**Activity:**
Copy out all lines in the data below containing the string "agent".

+++

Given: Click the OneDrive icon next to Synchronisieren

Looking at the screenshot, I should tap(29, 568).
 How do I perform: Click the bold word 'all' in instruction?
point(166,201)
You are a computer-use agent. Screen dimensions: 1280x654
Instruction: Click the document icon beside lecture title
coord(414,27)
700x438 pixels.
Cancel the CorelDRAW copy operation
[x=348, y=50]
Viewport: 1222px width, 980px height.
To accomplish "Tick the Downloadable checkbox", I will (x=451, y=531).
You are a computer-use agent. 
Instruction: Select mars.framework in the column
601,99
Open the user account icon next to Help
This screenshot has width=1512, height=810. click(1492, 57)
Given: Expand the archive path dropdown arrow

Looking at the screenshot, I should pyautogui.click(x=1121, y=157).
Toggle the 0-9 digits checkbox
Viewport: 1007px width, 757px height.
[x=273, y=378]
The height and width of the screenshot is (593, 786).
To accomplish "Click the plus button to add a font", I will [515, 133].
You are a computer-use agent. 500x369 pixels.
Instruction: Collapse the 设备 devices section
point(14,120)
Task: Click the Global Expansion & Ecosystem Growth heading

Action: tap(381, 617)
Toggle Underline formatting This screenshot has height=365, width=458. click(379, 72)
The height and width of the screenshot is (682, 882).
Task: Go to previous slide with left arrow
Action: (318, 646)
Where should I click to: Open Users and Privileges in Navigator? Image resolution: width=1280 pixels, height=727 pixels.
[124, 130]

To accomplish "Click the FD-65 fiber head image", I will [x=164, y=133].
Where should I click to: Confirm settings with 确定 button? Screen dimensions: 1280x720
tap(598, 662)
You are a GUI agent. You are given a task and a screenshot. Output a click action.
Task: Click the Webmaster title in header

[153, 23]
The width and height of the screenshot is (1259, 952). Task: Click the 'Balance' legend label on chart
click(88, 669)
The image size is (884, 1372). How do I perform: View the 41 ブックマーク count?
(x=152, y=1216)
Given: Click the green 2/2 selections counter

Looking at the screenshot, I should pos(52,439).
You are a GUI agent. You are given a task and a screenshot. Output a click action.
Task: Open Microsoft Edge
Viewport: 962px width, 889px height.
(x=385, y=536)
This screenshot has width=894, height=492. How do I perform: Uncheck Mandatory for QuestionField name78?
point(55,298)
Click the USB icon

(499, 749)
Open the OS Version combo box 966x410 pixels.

+++

**Your response:**
You are a computer-use agent. Screen dimensions: 1280x654
You are a computer-use agent. 
You are a computer-use agent. 500x369 pixels.
You are a GUI agent. You are given a task and a screenshot. Output a click action.
You are a GUI agent. You are given a task and a screenshot. Output a click action.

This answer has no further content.